A little bit about Whiskey Barrel Coffee: “At Whiskey Barrel Coffee, our passions influence everything we do. We believe that the true identity of an excellent cup of coffee comes from attention to detail throughout the entire process. No part of producing the perfect cup outshines another, and compromise is not a word we are willing to use when it comes to quality. True to our passion, we create small batch, hand crafted blends using the age-old art of green coffee melding, before manually slow roasting them in our vintage roaster.
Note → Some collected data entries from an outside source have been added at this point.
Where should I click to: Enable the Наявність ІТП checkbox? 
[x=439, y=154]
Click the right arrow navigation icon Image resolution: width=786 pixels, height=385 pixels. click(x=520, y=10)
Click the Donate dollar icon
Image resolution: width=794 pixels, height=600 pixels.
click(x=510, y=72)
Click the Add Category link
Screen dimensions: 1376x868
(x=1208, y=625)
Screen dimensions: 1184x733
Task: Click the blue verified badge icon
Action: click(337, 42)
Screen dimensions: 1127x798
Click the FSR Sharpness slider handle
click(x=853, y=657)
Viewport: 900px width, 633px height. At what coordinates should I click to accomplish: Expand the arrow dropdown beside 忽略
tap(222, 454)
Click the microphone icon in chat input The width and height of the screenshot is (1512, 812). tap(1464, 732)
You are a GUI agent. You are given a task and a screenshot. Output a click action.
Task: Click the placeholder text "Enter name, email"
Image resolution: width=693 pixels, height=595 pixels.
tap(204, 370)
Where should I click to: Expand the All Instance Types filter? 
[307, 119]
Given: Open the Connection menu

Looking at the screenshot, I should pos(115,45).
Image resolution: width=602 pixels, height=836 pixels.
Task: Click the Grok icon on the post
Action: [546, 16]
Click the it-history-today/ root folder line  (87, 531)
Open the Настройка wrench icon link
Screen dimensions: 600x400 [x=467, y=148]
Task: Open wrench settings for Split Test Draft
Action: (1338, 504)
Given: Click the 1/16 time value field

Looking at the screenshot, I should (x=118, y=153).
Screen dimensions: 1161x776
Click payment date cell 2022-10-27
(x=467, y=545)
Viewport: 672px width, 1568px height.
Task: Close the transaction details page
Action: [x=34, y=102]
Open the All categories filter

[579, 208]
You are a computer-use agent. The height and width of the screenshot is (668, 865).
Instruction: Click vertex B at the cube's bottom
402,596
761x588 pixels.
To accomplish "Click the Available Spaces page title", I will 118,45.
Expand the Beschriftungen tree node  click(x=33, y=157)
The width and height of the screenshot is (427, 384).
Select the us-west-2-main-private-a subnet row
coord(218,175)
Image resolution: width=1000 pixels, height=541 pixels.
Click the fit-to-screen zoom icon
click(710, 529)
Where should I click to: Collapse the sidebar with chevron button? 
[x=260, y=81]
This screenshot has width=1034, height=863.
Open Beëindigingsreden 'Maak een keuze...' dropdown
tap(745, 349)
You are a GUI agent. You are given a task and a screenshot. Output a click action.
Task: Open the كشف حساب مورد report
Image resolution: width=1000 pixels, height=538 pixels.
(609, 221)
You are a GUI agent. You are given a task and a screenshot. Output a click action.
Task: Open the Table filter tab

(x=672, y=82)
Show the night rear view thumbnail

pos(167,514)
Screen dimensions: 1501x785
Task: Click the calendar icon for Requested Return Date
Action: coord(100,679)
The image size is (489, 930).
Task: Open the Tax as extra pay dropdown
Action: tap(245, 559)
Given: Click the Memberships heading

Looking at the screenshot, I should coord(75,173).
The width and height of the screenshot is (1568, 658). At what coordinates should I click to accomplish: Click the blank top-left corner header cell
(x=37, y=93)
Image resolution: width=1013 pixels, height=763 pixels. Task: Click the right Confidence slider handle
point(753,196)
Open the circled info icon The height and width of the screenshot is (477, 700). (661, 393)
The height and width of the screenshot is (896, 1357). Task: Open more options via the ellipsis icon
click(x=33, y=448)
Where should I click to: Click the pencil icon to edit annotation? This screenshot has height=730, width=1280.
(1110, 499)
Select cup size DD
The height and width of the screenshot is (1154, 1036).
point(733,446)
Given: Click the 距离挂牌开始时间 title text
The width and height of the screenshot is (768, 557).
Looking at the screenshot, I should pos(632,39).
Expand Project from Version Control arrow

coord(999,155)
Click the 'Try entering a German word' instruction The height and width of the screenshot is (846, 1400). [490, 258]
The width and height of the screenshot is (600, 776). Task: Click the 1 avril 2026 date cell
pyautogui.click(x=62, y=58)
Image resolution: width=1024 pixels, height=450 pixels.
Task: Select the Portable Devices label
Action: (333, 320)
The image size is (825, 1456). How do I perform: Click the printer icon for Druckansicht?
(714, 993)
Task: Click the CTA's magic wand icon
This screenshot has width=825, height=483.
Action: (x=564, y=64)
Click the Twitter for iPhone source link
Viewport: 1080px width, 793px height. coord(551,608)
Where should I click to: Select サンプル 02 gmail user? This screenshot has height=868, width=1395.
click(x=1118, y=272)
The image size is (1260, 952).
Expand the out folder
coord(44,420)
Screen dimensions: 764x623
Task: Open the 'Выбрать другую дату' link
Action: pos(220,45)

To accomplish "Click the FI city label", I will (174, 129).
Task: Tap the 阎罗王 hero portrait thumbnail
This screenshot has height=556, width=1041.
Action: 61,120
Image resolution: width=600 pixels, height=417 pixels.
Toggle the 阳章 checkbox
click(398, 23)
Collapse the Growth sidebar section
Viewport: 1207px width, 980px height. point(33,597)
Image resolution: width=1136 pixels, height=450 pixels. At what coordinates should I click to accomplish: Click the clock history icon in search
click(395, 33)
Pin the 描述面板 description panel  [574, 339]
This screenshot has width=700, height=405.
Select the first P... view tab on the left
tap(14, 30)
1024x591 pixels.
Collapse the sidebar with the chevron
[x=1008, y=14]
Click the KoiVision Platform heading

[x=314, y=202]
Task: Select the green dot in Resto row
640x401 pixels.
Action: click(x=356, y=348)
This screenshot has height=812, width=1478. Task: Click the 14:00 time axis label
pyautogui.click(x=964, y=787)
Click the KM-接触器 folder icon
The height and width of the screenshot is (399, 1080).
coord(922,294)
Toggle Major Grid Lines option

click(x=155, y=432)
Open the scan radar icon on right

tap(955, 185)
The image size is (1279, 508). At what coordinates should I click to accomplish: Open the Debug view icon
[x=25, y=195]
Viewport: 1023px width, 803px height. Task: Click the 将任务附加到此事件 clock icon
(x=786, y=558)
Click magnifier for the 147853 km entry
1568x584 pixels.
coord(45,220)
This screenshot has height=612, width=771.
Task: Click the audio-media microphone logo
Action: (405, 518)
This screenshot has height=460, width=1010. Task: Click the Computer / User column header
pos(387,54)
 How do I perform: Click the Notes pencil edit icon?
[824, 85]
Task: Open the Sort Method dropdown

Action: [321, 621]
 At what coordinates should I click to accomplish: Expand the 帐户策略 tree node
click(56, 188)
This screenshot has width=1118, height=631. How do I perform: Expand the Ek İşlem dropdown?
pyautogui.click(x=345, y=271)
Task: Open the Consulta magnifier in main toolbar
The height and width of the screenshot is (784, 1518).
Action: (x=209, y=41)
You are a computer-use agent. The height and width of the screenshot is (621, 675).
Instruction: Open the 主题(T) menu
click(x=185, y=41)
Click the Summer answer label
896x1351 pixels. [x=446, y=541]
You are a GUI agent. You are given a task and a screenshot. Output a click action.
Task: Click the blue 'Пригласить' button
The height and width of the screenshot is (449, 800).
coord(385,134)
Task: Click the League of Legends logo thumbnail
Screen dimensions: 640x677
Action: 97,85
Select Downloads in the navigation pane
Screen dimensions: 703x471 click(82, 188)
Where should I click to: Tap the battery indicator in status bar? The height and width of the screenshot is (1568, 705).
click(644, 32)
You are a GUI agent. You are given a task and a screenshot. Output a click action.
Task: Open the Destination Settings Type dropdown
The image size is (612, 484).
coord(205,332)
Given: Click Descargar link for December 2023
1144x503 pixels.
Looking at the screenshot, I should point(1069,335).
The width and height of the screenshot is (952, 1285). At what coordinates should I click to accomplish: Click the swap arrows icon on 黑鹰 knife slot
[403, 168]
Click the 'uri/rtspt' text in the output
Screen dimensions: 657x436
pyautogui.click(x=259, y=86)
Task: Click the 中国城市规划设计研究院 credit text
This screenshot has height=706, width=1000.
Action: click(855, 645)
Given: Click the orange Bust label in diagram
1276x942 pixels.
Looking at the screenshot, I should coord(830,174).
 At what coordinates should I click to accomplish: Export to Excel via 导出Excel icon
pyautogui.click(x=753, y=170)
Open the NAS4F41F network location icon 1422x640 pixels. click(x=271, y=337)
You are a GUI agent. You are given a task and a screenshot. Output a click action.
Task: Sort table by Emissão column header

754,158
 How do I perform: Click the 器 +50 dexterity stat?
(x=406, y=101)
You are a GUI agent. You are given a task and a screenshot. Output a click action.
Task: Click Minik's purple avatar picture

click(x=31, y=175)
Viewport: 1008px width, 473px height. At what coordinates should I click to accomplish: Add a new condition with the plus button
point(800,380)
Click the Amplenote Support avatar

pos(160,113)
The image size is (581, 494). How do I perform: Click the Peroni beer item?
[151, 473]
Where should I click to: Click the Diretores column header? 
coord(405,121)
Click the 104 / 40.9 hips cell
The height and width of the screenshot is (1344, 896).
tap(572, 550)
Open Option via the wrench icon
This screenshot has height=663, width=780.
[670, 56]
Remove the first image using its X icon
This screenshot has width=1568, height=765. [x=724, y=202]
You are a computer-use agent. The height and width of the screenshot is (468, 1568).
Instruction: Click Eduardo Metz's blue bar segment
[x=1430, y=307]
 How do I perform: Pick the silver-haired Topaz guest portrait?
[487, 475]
We didn’t create Whiskey Barrel Coffee because we wanted another product to sell. Whiskey Barrel Coffee exists because we were searching for a distinct and unique experience that we were unable to find anywhere else. We wanted to combine our passions for coffee and bourbon whiskey in a way that would enhance the combined experience while staying to true to what makes each enjoyable on its own. We spared no expense in finding the highest quality ingredients and materials, and our process has been perfected over two years of dedicated testing and refining. Every step of the process is performed in a manner that offers the ultimate control, allowing us to ensure that every single bottle of Whiskey Barrel Coffee delivers the distinct experience we have worked tirelessly to perfect.”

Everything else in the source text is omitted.